Concur with Pat... not true at all. For one, regular college is absolutely nothing like the Academy in any way. As you can see from the stats of previous classes there are tons of Mids who come from a variety of high school programs, home schooling, Prep schools (and no not every prep school kid knows each other), NAPS, previous college experience, and prior enlisted. Common interests and personalities are more of a driving factor in who gets along with who more than age. You can walk the halls of Bancroft today and see a cross section of all these groups rooming with one another and best friends. Heck its not like Plebe Year folks are going out and sharing a beer and talking about "back in their college days." Actually I would probably say the more people reference back to their college days, prep days and NAPS days it would probably get old and be a factor in bonding with classmates. The bottom line is regardless of background... you are all going through the same thing at the moment at that is equal playing field for the whole thing.
 
I was just wondering how well students from civilian colleges transition into the Naval Academy.

DD's roommate spent a year at a civilian college. We got to spend the last 10 days with her and she didn't report (or appear to have) any issues fitting in socially, emotionally or academically.
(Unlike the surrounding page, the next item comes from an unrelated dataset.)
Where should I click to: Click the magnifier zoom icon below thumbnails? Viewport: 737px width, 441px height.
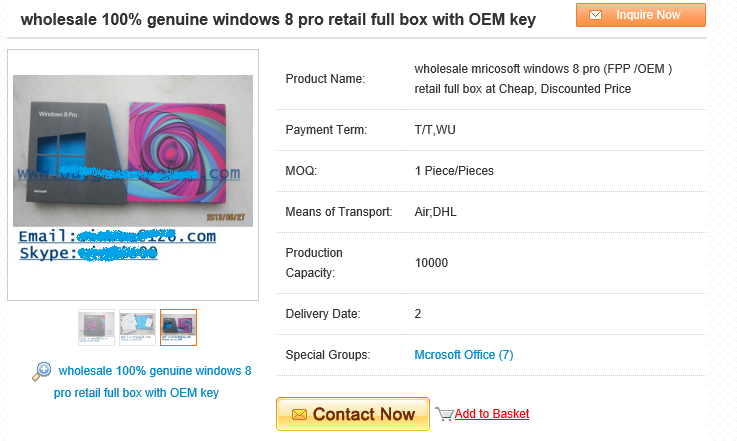(x=42, y=372)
Bottom line: cherish that appointment should it come; you’ll do fine.
 
I had a candidate with 2 full years of college attend USNA. Did extremely well.
 
From the mids I know personally, people who go to a year of college usually perform better than kids straight out of high school and have very few problems fitting in. Only if they make it an issue ("Back at A&M we did this better...") does it become an issue.
One of our new plebes spent two years at a (very prestigious!) civilian school before coming to I-day and is doing fine.
 
I have a sponsor mid who had been recruited initially by USNA, wasn't sure the fit was right, went to civilian university, knocked forehead on desk saying what was I thinking, applied to USNA, got in, is doing superbly in all areas. Had done well in college courses, had experience living away from family and home, and had the additional maturity to fit in with the SA life. Sure, the "lifestyle" was different, but once you know you want immersion military and the commissioning goalpost is in sight, then everything falls into place in terms of transition.
 
During the last admissions cycle the Academy called one of the people who wrote a letter of recommendation for me and the only questions they asked were regarding my age and if they believed my age would lead me to having problems with taking orders ect. After that incident I almost feel like having the college experience and being on my own has counted against me in terms of admissions.

just in case you are wondering, I have never been in any trouble with the law, nor was I ever disciplined in school at ANY time. Have been working since I was 16 and supporting myself since I was 18. I think that the academy is worried that having the experience of being on your own makes you less malleable...which is really unfortunate because I think that the experience has made me 100% more confident in my abilities and in what I can bring to the Naval Academy and to the service.